# [What to work on]
Return the lines of the listing unchanged, starting at the first line and ending at the line containing "The image size is (1152, 404). [1119, 28]", with both ends included.

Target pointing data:
________
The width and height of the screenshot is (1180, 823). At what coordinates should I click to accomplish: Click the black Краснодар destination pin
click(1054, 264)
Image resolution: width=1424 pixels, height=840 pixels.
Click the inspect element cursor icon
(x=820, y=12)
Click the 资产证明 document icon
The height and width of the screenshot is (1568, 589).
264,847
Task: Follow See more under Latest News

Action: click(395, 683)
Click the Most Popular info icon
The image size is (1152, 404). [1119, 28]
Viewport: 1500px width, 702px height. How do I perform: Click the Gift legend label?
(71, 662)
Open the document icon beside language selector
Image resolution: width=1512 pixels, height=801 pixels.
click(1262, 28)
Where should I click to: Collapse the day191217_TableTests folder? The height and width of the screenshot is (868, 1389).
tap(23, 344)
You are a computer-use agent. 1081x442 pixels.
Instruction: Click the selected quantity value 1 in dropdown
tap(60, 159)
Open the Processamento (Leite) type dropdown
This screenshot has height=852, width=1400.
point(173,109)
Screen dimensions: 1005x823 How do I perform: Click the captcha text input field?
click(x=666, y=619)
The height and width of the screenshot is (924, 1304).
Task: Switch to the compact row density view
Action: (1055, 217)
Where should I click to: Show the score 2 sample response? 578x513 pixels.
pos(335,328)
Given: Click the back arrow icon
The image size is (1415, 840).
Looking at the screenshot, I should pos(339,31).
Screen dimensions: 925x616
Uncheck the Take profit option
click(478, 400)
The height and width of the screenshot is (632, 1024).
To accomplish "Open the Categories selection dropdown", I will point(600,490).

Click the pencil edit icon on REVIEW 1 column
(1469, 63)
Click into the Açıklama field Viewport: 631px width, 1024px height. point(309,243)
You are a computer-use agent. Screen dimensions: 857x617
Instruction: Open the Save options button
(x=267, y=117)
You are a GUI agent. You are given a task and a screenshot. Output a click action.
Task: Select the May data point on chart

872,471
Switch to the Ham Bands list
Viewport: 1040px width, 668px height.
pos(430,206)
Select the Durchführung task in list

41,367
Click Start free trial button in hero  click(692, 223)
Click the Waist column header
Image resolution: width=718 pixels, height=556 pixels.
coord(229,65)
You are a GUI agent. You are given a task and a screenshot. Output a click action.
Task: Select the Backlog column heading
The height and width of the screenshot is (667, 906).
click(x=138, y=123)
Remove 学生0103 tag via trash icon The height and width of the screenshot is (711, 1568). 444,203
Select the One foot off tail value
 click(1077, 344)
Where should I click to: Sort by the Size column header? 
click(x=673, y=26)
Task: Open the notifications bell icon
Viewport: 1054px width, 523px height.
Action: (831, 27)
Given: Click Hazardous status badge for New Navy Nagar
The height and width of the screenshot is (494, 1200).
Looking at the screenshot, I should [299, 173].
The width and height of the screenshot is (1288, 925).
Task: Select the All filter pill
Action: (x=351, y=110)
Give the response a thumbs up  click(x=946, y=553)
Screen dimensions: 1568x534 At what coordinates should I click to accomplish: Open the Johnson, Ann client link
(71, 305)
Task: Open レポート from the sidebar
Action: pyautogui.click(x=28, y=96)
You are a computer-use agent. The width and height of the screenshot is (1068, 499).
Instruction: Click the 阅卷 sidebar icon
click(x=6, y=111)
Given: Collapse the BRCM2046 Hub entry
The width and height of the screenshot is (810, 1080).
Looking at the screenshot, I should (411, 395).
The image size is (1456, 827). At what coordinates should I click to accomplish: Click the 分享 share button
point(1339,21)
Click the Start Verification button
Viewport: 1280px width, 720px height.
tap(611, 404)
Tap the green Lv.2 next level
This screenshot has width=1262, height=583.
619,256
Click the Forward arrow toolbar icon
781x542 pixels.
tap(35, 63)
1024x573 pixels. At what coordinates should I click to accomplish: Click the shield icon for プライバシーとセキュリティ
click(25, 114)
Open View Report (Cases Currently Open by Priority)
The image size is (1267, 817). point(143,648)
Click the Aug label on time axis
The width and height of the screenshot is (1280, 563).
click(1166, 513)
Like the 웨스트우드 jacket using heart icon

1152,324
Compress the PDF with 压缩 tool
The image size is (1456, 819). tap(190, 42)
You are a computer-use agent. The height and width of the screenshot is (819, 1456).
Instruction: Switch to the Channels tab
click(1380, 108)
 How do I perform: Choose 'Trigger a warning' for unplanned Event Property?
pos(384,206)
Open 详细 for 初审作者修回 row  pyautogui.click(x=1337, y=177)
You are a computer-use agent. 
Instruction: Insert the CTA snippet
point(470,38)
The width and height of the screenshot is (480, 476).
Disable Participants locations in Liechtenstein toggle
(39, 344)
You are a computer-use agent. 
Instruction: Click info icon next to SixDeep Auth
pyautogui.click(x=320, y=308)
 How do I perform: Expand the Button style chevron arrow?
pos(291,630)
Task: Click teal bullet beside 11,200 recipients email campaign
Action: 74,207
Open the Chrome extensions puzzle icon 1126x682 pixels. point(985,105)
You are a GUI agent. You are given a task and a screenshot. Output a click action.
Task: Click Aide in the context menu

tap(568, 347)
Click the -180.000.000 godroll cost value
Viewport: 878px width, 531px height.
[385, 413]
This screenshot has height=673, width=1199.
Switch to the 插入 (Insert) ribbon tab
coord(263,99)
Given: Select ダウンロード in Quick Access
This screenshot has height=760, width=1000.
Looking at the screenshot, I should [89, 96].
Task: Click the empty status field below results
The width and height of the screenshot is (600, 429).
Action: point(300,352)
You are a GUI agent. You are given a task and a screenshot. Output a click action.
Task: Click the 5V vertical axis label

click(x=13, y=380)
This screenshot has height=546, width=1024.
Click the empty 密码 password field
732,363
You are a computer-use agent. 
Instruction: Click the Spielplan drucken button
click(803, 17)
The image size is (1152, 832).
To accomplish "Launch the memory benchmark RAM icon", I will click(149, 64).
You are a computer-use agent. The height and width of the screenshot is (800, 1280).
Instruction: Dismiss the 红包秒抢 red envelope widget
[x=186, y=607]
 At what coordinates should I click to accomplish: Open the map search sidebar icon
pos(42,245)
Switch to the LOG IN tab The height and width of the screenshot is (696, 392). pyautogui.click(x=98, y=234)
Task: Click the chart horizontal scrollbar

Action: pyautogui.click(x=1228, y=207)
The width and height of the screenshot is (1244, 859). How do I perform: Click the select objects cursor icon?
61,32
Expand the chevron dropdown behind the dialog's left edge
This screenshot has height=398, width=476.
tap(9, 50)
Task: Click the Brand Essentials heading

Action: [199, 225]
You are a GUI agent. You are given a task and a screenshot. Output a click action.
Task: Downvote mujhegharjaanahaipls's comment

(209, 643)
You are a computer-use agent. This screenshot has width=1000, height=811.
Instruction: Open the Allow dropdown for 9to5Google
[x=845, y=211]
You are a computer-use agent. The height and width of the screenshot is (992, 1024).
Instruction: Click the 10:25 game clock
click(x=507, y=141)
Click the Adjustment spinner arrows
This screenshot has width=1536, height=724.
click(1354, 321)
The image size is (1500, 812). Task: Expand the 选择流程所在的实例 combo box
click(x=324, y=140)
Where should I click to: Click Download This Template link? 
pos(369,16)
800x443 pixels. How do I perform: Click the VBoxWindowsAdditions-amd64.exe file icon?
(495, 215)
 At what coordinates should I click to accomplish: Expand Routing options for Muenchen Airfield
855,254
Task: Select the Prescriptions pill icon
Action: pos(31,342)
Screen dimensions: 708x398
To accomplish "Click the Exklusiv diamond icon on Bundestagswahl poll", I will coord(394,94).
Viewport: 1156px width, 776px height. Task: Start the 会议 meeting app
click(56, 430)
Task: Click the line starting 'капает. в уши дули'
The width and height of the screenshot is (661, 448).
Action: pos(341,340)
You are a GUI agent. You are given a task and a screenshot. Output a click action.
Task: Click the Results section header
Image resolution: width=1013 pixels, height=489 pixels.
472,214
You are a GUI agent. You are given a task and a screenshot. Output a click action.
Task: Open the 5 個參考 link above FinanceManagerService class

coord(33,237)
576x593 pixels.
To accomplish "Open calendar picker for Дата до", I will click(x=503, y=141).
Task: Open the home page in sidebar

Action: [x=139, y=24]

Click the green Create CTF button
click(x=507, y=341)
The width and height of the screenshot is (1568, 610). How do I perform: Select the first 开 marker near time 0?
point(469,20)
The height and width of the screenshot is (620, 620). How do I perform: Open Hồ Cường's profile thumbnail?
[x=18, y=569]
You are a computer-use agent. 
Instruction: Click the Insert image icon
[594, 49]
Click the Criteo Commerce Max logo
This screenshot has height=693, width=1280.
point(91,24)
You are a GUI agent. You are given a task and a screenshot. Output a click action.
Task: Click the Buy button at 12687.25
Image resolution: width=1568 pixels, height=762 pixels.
________
# [Answer to the exercise]
The width and height of the screenshot is (1180, 823). At what coordinates should I click to accomplish: Click the black Краснодар destination pin
click(1054, 264)
Image resolution: width=1424 pixels, height=840 pixels.
Click the inspect element cursor icon
(x=820, y=12)
Click the 资产证明 document icon
The height and width of the screenshot is (1568, 589).
264,847
Task: Follow See more under Latest News

Action: click(395, 683)
Click the Most Popular info icon
The image size is (1152, 404). [1119, 28]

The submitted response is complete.